### Task item
Could you write out, word for word, only the lines from the one containing "This screenshot has height=470, width=705." through the last line of the data below?

### Dataset records

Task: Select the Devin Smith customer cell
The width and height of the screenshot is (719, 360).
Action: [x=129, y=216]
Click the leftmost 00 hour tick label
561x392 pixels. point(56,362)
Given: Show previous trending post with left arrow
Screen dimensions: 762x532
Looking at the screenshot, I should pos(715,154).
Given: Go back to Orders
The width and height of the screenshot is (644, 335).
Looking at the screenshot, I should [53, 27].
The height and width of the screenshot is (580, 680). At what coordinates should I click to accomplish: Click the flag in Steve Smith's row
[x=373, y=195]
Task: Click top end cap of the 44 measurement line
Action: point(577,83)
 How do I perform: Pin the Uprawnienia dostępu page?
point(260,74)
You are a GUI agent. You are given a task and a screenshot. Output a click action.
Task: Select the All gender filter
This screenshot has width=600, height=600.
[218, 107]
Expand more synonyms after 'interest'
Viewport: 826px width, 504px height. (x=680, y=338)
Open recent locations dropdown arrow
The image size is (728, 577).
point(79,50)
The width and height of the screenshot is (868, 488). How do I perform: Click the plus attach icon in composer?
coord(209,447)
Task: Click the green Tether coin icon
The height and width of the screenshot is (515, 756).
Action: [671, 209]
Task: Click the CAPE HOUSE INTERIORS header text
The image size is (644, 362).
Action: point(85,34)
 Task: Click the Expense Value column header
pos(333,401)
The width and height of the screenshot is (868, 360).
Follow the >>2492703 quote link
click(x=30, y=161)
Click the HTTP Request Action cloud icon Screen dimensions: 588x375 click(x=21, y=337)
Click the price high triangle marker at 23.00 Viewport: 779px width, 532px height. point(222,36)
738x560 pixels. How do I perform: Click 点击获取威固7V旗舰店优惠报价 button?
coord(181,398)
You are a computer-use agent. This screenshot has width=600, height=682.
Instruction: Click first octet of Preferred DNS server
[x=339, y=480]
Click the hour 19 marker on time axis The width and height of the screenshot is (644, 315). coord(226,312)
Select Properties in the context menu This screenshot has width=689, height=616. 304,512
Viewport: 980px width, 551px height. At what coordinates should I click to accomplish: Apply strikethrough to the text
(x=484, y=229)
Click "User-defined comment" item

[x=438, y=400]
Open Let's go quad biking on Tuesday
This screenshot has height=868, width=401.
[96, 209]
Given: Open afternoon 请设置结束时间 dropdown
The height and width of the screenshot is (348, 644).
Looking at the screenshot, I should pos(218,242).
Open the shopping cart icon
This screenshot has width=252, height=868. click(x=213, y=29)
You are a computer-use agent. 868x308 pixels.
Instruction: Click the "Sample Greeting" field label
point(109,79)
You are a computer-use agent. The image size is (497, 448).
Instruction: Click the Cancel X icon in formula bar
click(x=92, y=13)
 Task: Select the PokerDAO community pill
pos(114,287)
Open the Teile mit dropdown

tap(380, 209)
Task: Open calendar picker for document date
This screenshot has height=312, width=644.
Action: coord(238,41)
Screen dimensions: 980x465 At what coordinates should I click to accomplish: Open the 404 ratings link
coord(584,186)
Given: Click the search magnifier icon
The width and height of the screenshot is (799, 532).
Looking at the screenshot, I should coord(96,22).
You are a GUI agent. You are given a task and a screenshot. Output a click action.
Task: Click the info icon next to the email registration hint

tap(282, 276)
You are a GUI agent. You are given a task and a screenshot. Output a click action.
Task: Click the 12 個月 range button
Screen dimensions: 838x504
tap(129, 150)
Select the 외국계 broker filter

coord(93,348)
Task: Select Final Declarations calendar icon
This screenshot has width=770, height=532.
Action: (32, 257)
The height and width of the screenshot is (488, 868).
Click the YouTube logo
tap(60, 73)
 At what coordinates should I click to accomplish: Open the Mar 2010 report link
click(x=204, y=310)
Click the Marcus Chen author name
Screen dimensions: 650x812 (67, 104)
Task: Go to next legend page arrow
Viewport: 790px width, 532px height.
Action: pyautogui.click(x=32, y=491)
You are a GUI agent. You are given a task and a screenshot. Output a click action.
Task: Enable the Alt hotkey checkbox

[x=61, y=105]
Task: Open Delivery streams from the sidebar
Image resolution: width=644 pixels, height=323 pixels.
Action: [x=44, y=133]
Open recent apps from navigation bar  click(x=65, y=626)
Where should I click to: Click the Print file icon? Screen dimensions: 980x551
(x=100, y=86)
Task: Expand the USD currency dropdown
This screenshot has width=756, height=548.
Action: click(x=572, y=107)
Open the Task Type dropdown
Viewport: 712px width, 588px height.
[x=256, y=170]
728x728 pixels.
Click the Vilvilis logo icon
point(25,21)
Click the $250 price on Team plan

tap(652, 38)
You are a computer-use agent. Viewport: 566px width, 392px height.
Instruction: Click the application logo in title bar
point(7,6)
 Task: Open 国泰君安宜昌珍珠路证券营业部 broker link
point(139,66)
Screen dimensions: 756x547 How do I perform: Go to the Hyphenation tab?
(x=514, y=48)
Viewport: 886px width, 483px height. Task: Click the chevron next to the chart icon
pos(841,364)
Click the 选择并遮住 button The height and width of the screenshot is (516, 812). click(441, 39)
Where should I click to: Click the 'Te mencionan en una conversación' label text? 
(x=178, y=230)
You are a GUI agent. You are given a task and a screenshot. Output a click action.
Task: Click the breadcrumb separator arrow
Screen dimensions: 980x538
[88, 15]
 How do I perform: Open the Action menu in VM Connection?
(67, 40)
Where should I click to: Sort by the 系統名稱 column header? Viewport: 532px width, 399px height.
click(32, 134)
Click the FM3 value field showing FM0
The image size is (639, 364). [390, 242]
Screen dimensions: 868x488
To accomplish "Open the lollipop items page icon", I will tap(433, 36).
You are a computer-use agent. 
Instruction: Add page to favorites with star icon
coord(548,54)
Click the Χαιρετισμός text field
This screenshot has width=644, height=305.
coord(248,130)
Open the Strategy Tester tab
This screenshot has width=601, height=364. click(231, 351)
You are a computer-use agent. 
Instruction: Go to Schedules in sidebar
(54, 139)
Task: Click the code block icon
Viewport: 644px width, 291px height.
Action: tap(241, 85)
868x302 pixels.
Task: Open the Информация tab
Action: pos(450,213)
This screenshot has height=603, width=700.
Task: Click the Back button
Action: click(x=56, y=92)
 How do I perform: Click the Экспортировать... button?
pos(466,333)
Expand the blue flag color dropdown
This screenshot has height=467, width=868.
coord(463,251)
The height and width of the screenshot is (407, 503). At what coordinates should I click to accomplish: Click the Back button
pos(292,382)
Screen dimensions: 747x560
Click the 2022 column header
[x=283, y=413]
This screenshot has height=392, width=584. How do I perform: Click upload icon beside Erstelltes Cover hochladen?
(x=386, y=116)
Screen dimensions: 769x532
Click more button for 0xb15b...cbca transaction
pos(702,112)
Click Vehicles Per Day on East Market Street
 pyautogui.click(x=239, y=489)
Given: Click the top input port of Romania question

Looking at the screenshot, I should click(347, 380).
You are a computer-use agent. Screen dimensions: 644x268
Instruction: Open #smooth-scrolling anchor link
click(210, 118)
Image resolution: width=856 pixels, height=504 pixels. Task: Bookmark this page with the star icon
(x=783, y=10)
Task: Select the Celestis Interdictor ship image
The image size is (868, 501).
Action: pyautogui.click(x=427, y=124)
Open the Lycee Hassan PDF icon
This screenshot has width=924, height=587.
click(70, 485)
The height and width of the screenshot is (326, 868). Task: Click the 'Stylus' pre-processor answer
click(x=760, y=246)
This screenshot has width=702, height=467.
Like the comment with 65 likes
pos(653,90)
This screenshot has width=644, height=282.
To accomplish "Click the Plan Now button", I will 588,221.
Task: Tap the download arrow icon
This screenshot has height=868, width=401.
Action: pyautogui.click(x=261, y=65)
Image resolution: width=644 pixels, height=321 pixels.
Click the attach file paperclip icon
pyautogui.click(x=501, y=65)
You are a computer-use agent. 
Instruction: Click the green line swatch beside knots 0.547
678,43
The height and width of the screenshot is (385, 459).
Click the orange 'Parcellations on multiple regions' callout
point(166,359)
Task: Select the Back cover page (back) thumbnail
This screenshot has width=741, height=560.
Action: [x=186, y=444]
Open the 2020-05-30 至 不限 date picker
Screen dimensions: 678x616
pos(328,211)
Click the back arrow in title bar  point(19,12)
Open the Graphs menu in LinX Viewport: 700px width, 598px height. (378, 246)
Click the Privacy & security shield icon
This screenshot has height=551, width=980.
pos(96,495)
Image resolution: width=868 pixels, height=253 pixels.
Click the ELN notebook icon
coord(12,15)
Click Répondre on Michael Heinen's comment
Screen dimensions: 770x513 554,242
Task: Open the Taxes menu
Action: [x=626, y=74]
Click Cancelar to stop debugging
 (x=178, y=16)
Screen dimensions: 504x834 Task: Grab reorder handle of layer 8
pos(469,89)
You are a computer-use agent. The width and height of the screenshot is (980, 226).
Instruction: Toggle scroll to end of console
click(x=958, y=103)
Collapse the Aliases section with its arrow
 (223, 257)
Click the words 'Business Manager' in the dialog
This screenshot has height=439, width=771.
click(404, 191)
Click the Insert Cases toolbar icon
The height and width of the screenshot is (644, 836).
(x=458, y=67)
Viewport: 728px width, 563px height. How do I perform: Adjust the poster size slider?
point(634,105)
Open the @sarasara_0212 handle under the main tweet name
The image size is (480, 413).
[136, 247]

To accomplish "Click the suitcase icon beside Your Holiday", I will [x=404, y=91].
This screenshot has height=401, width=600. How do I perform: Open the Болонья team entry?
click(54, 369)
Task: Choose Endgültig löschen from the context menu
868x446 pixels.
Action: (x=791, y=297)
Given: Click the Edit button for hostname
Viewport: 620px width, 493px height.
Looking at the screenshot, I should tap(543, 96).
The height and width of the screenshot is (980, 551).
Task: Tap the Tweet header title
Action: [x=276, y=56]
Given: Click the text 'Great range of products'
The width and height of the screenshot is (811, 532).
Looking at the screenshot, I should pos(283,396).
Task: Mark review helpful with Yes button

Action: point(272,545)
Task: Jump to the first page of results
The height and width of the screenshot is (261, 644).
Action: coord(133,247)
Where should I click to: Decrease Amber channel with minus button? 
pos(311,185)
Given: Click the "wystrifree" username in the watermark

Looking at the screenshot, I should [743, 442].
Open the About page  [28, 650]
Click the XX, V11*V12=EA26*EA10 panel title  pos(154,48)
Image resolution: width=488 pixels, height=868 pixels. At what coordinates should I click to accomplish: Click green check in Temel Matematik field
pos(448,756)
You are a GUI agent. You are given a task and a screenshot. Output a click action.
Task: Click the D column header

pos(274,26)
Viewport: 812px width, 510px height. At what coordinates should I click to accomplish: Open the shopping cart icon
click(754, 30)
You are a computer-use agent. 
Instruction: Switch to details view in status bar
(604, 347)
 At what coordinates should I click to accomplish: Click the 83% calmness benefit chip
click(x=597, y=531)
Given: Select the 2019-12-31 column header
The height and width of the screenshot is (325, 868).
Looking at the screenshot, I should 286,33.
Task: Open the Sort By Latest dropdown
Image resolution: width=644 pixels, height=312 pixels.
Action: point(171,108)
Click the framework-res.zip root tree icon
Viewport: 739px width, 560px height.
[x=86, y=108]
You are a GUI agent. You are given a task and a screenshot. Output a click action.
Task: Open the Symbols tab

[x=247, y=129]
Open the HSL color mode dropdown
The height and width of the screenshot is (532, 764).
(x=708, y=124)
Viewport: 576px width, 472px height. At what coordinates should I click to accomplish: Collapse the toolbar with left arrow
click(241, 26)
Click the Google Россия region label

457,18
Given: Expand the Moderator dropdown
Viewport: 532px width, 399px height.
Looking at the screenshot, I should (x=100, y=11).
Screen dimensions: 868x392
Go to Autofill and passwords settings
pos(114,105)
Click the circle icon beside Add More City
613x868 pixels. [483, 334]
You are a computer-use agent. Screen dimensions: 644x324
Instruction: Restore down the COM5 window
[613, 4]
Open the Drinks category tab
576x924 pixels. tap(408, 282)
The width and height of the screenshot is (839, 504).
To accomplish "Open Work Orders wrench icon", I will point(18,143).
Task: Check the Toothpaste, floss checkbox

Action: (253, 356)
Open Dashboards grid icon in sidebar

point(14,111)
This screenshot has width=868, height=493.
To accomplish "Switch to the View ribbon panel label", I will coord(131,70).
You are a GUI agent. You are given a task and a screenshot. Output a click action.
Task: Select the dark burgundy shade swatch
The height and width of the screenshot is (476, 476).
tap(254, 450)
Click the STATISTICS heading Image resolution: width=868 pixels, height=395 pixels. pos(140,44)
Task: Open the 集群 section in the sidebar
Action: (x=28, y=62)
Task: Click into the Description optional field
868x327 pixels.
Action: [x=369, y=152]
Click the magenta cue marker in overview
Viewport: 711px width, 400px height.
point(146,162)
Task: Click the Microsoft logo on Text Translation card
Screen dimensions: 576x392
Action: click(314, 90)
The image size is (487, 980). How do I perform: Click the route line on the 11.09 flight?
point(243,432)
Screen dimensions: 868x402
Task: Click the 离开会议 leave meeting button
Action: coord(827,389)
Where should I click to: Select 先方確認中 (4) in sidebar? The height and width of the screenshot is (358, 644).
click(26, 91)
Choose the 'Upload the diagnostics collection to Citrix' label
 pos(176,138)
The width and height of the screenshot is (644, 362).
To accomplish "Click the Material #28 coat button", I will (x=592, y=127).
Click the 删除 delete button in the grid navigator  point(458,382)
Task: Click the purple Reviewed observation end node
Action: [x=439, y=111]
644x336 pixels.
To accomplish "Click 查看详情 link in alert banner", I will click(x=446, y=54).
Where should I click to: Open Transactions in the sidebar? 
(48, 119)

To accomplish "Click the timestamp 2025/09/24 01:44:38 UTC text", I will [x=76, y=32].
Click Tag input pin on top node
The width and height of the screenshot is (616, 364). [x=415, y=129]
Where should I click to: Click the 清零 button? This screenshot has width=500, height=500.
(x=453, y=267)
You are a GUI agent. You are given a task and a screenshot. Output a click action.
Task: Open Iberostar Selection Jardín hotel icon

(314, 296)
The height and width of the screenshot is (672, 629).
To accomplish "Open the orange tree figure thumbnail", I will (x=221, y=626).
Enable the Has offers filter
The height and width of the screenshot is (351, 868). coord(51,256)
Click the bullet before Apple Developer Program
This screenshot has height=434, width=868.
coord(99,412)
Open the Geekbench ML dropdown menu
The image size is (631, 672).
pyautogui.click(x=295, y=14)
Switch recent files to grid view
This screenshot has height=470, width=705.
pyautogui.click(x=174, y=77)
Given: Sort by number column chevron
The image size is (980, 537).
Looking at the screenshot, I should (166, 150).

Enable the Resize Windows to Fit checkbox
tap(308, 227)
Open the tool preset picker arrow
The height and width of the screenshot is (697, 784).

### Problem solution
This screenshot has height=470, width=705.
pyautogui.click(x=174, y=77)
Given: Sort by number column chevron
The image size is (980, 537).
Looking at the screenshot, I should (166, 150).

Enable the Resize Windows to Fit checkbox
tap(308, 227)
Open the tool preset picker arrow
The height and width of the screenshot is (697, 784).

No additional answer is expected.